TASK TO CARRY OUT:
Using the data below, return the stretch from the line that contains "1211x953 pixels." through the line that contains "has height=239, width=764.", both included, exactly as it stands and nothing beyond it.

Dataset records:
━━━━━━━━━━

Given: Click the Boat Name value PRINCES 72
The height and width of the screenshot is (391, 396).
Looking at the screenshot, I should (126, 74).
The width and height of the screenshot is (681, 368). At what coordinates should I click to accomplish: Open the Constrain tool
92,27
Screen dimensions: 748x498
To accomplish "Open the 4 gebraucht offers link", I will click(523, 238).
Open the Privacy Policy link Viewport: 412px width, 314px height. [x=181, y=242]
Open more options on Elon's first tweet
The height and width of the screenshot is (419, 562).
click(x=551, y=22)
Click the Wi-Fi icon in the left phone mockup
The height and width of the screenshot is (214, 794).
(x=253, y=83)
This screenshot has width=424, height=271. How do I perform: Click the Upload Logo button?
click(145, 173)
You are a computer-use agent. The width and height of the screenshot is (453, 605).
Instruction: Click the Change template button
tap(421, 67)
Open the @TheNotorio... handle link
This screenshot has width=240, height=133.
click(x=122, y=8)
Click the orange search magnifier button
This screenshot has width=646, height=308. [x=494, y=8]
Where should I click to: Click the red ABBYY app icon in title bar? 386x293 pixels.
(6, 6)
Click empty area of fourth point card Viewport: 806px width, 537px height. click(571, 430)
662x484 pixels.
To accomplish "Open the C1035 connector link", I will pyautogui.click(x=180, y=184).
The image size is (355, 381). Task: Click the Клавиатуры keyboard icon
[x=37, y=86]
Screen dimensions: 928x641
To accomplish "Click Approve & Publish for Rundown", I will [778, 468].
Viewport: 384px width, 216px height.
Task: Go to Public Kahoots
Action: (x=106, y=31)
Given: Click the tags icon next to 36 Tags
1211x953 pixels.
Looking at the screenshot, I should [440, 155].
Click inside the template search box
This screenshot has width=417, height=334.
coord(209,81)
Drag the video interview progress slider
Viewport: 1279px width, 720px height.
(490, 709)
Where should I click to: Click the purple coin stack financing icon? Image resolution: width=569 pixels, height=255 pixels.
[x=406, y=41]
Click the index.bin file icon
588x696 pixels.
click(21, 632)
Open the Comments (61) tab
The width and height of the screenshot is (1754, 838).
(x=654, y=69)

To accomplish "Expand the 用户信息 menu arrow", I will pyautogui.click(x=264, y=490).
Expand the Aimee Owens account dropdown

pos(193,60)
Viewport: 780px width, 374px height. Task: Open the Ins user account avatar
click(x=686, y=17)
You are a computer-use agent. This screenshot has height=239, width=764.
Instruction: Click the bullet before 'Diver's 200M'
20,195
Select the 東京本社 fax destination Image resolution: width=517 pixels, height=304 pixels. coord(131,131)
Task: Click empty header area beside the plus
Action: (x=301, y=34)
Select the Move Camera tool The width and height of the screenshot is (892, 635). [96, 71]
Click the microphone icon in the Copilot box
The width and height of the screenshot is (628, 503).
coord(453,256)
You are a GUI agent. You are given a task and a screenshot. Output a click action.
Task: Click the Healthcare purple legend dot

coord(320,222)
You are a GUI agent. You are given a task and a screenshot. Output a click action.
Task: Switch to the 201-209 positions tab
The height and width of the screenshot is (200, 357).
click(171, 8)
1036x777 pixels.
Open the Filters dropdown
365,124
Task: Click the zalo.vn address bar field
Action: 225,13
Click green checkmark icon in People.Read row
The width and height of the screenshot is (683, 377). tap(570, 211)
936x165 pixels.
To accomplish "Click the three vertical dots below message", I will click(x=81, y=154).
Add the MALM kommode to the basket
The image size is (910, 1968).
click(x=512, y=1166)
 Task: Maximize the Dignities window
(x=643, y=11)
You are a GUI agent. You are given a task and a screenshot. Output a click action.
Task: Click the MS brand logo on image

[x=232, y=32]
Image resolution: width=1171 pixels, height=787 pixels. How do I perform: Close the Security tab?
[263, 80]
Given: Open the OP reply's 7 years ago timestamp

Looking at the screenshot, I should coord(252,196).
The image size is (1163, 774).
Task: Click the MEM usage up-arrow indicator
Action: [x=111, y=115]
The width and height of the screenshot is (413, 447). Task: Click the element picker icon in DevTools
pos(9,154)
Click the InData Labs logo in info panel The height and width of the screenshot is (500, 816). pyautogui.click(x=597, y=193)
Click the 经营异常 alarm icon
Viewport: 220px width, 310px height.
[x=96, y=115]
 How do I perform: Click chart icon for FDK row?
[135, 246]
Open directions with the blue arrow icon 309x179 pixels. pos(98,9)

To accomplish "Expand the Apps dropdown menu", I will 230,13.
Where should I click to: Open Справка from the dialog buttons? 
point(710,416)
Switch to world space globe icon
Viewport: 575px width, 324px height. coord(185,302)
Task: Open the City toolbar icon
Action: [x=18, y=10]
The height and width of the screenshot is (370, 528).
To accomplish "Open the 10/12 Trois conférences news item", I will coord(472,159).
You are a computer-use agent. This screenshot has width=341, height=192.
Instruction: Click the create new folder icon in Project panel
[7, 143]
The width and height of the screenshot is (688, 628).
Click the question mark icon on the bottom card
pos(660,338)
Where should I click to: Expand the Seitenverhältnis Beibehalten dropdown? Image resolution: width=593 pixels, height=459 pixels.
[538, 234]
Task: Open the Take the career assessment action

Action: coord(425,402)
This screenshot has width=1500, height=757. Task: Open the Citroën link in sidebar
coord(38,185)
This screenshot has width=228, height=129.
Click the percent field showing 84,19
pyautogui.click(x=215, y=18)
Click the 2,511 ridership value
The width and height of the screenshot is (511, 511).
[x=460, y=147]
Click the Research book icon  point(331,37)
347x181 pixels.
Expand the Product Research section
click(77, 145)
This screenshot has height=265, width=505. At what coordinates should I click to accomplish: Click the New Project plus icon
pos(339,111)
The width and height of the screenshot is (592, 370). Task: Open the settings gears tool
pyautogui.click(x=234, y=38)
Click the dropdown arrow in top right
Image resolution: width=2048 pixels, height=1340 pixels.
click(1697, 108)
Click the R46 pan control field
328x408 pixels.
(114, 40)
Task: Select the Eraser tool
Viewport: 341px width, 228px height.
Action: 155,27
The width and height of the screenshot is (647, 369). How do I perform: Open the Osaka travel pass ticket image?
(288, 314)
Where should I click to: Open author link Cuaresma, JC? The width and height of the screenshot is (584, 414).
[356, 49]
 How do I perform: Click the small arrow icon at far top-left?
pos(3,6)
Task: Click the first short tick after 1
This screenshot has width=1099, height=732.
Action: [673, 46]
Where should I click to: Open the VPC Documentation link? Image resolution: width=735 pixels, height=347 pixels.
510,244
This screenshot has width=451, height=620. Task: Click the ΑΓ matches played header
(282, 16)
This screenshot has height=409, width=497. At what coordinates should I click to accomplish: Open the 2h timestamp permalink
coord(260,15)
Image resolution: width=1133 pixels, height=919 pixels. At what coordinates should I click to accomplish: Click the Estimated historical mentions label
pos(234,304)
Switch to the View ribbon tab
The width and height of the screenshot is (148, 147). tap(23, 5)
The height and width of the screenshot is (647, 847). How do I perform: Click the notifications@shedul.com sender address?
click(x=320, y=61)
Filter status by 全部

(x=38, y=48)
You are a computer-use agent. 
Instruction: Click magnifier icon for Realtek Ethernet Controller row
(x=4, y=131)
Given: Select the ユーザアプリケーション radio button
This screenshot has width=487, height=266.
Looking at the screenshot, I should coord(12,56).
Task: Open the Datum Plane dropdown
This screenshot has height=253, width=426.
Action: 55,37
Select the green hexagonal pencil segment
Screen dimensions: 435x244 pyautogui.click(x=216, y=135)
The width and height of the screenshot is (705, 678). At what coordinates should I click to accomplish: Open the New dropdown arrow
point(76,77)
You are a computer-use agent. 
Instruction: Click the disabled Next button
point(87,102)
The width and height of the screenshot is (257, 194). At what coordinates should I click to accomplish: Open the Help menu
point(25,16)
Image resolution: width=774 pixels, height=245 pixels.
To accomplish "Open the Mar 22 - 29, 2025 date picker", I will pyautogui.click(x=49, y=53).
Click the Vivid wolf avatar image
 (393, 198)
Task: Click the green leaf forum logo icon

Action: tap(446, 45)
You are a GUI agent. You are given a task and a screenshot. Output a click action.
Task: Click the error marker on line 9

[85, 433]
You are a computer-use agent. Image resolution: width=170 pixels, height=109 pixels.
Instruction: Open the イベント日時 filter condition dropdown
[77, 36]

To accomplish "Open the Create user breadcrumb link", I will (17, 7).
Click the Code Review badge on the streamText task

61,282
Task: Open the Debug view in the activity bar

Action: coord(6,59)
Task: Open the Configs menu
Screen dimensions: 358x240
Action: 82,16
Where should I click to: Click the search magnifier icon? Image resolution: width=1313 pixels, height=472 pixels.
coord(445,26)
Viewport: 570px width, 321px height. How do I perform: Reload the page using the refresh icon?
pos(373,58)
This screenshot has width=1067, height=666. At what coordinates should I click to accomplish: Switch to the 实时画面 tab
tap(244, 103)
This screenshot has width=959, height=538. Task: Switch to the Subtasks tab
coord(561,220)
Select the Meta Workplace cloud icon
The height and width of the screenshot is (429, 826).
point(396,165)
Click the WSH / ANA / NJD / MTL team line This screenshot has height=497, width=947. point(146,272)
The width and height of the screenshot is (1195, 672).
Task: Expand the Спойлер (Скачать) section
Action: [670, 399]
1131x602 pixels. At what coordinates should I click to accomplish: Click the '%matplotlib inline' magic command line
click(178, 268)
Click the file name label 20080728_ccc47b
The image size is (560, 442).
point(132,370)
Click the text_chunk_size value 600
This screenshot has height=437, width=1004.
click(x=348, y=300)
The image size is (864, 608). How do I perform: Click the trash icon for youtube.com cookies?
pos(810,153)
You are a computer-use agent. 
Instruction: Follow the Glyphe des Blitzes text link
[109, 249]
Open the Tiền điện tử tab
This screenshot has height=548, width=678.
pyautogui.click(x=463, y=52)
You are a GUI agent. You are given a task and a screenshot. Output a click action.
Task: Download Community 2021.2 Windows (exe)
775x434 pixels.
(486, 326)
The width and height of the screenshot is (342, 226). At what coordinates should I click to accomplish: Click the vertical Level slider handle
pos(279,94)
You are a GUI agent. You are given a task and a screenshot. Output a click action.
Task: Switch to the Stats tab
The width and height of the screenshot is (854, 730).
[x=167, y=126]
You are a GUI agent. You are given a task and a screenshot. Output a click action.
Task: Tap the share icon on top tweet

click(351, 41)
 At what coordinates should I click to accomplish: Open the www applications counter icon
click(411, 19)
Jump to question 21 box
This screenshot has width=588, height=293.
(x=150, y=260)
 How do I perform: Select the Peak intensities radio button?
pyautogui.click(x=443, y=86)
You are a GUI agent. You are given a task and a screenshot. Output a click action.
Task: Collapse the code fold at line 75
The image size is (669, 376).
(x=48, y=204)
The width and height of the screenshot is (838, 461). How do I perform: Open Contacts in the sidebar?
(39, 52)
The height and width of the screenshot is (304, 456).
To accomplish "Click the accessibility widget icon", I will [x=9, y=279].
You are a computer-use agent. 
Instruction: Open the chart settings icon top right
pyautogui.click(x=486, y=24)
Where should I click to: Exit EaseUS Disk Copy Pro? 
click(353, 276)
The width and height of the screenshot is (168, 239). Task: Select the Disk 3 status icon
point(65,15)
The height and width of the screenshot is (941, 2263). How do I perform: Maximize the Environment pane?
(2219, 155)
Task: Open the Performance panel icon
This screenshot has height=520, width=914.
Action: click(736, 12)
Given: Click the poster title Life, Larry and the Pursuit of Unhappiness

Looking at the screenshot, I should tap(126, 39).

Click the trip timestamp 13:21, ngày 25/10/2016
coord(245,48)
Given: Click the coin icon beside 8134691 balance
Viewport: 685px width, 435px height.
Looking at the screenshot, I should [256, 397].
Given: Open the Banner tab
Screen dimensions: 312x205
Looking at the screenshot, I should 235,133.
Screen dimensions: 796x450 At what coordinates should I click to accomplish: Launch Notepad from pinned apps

━━━━━━━━━━

EXPECTED OUTPUT:
1211x953 pixels.
Looking at the screenshot, I should [440, 155].
Click inside the template search box
This screenshot has width=417, height=334.
coord(209,81)
Drag the video interview progress slider
Viewport: 1279px width, 720px height.
(490, 709)
Where should I click to: Click the purple coin stack financing icon? Image resolution: width=569 pixels, height=255 pixels.
[x=406, y=41]
Click the index.bin file icon
588x696 pixels.
click(21, 632)
Open the Comments (61) tab
The width and height of the screenshot is (1754, 838).
(x=654, y=69)

To accomplish "Expand the 用户信息 menu arrow", I will pyautogui.click(x=264, y=490).
Expand the Aimee Owens account dropdown

pos(193,60)
Viewport: 780px width, 374px height. Task: Open the Ins user account avatar
click(x=686, y=17)
You are a computer-use agent. This screenshot has height=239, width=764.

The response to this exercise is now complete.